Eles relataram a angústia de muitos profissionais que estão sendo desligados dos seus postos de trabalho e daqueles que estão permanecendo, mas com o receio de também serem os próximos a serem dispensados.

“Nós trouxemos para cá a questão da demissão dos trabalhadores da enfermagem nos hospitais estaduais que são administrados pela Emserh – Empresa Maranhense de Serviços Hospitalares – e o interesse deles em aumentar a carga horária dos trabalhadores. A redução da carga horária é uma luta antiga, sendo uma coisa que a enfermagem não pode deixar passar”, destacou Lívia Bustamante.

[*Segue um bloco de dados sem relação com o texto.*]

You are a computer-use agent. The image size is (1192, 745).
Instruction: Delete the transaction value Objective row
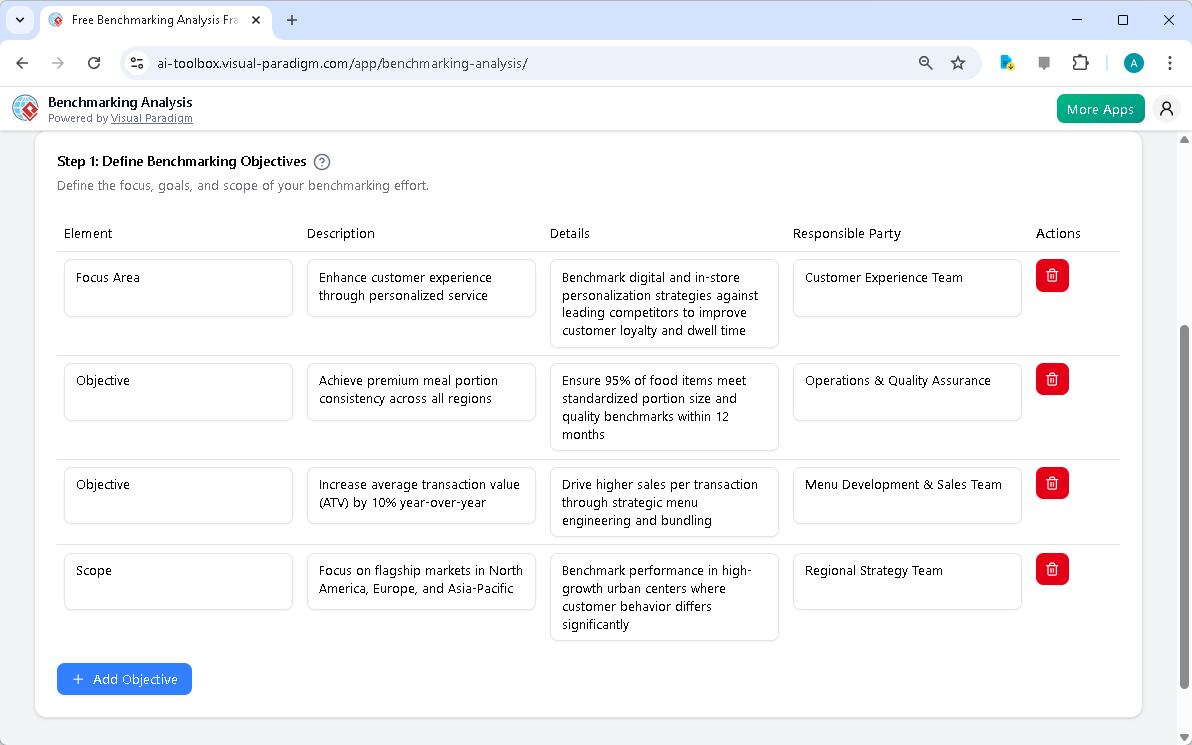point(1052,483)
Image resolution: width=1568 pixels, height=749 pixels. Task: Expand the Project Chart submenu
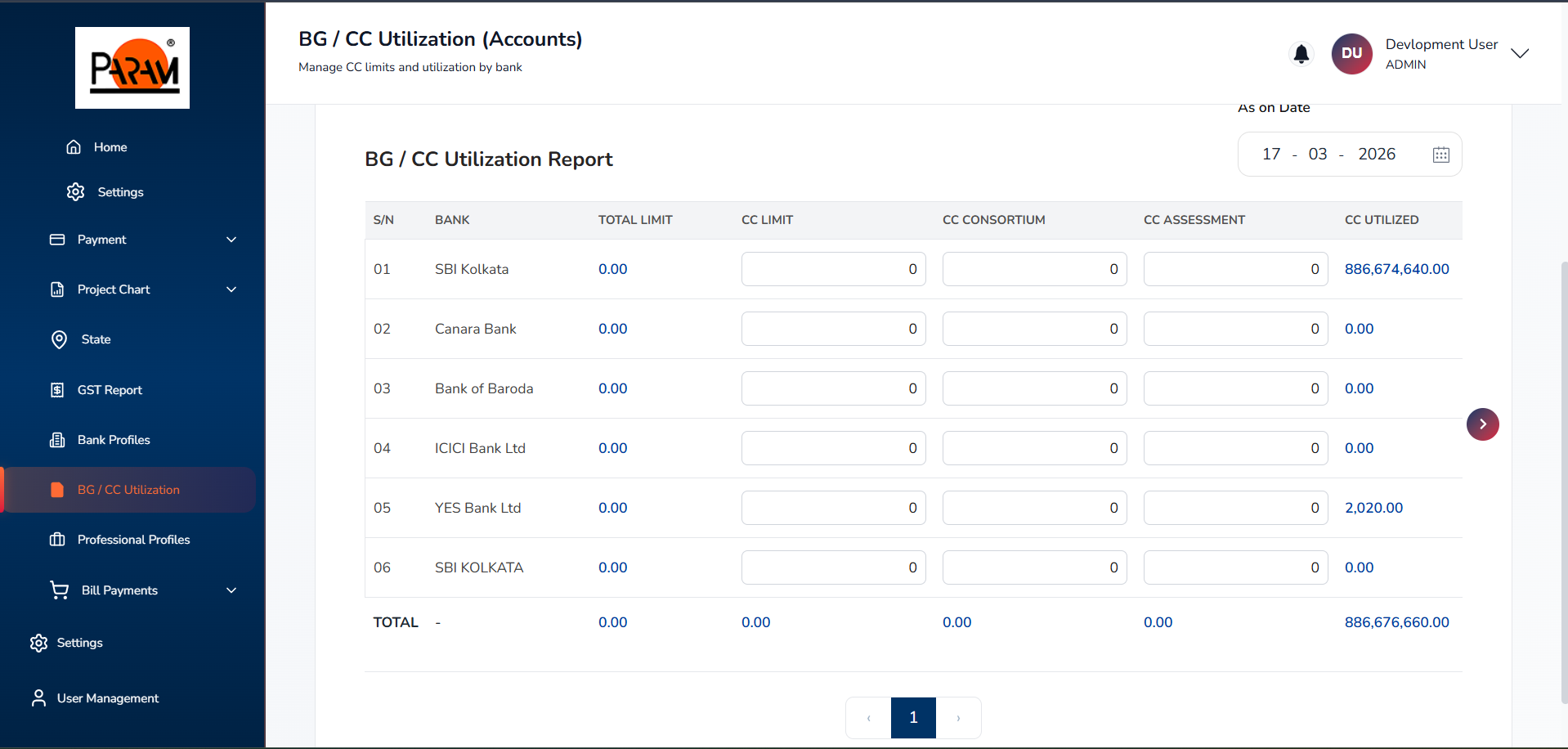(x=231, y=289)
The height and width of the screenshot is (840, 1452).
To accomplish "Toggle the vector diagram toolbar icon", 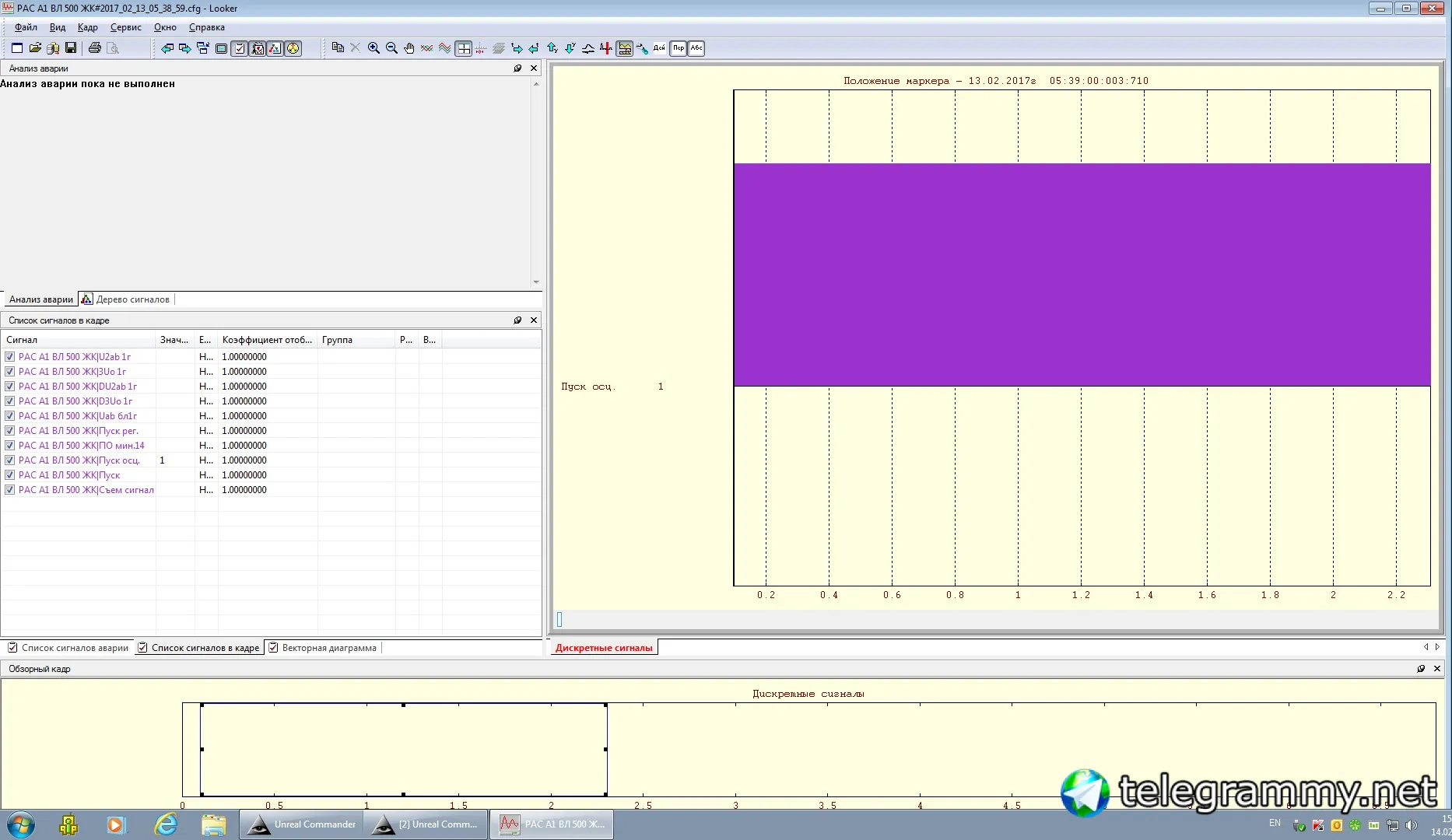I will [x=293, y=48].
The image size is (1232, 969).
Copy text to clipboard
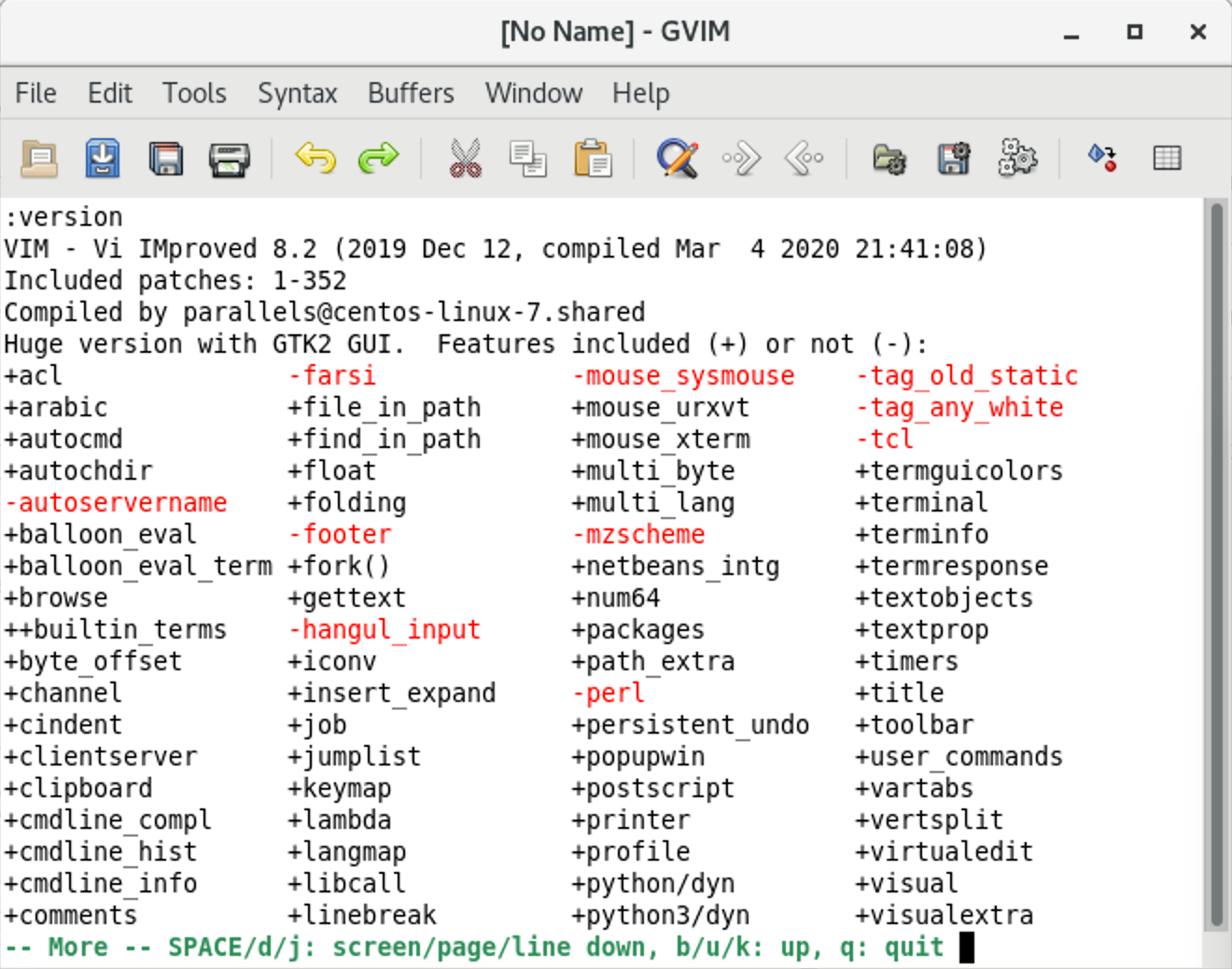(x=528, y=159)
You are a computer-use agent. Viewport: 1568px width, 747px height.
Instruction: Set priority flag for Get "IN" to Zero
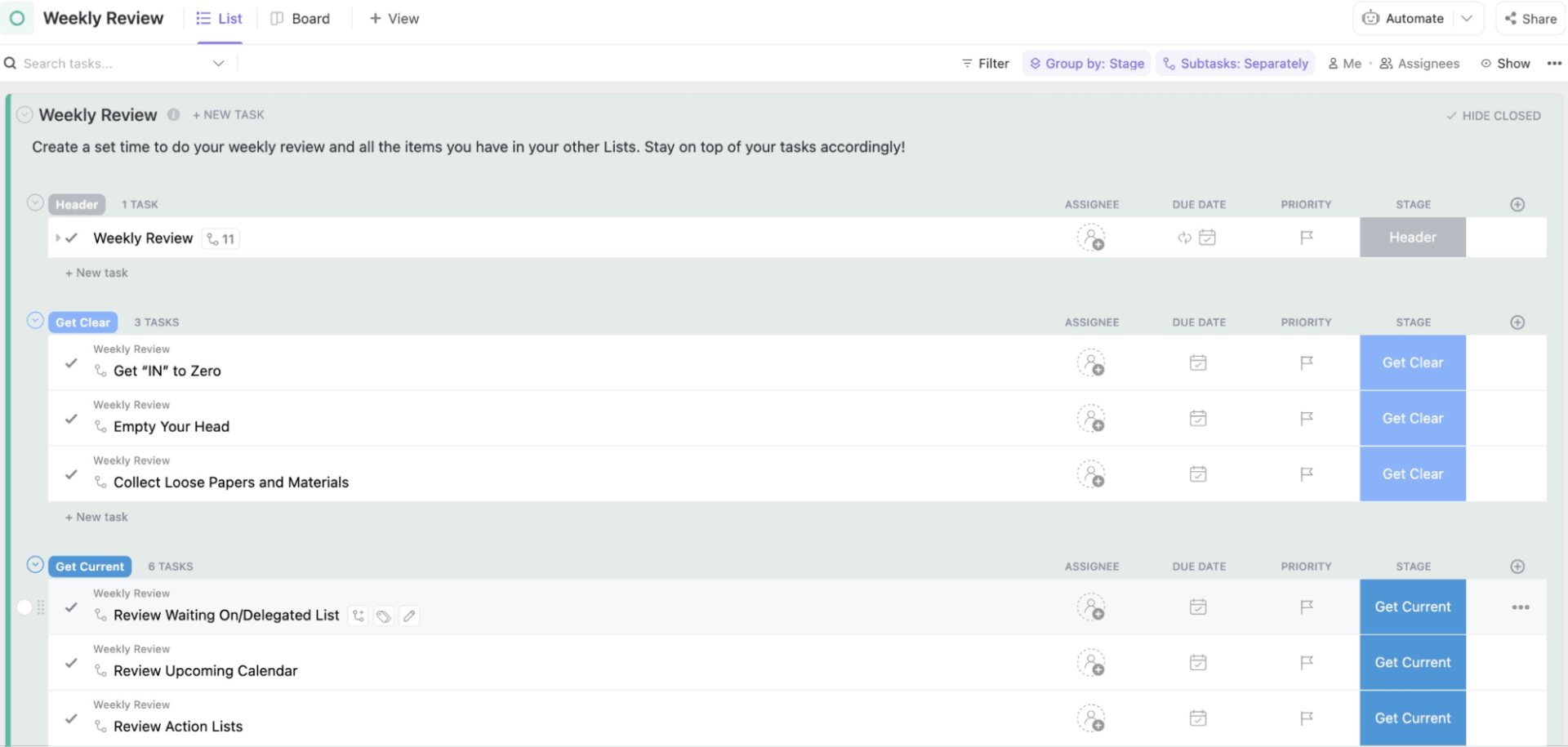(x=1306, y=362)
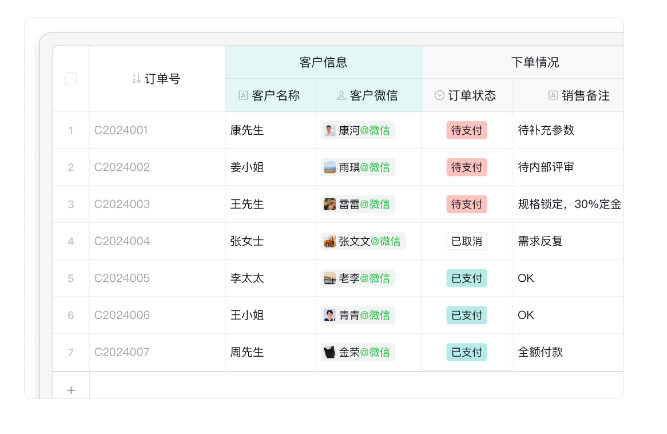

Ela também avaliou positivamente as atividades da atual gestão do Coren-MA em prol da categoria dos profissionais de enfermagem. “De cara nós fomos abraçados, pois essa gestão tem se preocupado em defender a qualificação da assistência, ou seja, a melhoria da enfermagem, não apenas o serviço, mas para o trabalhador. Isso traz uma segurança muito boa para todos os profissionais. Isso vai fazer com que a enfermagem cresça, se valorize e seja valorizada. A gestão está de parabéns pelos trabalhos que está desenvolvendo”, pontuou.

A mesma opinião foi compartilhada Pablo Amodeo, também representante do SEEMA. “A nova gestão mostrou que está sempre aberta e todos nós temos um espaço para a discussão. Hoje temos um Coren-MA mais próximo da categoria, com um diálogo mais próximo do sindicato e com toda a população”, disse.

Providências – Diante das situações relatadas, o Coren-MA se comprometeu em tomar as devidas providências. “Vamos convocar os responsáveis técnicos das unidades de saúde para apresentarem o cálculo de dimensionamento de pessoal, de acordo com a Resolução Cofen nº 543 / 2017, com a finalidade de evitar riscos à população. Dessa forma, estamos garantindo o exercício legal e ético da profissão com o objetivo de proteger o profissional e a sociedade”, disse o conselheiro Ronaldo Beserra.

No início deste mês, representantes Coren-MA participaram de uma reunião com diretoria da Emserh e o sindicato que representa a categoria. No encontro, a autarquia solicitou explicações à empresa sobre o aumento da carga horária dos profissionais de enfermagem, situação essa que afeta diretamente o dimensionamento dentro das unidades de saúde do estado.

A Secretaria de Saúde do Estado fez uma alteração da carga horária dos enfermeiros e técnicos de enfermagem nos hospitais e Unidades de Pronto Atendimento (UPA) de todo o estado, aumentado-a de 30 para 36 horas semanais.

De acordo com a Junta Interventora do Coren-MA, esse aumento gera inúmeros prejuízos para os profissionais, inclusive no que diz respeito ao dimensionamento. Nessa perspectiva, a Procuradoria Jurídica do Coren-MA encaminhou um ofício para a presidência da Emserh solicitando os esclarecimentos e motivações públicas que levaram ao aumento dessa carga horária dos profissionais.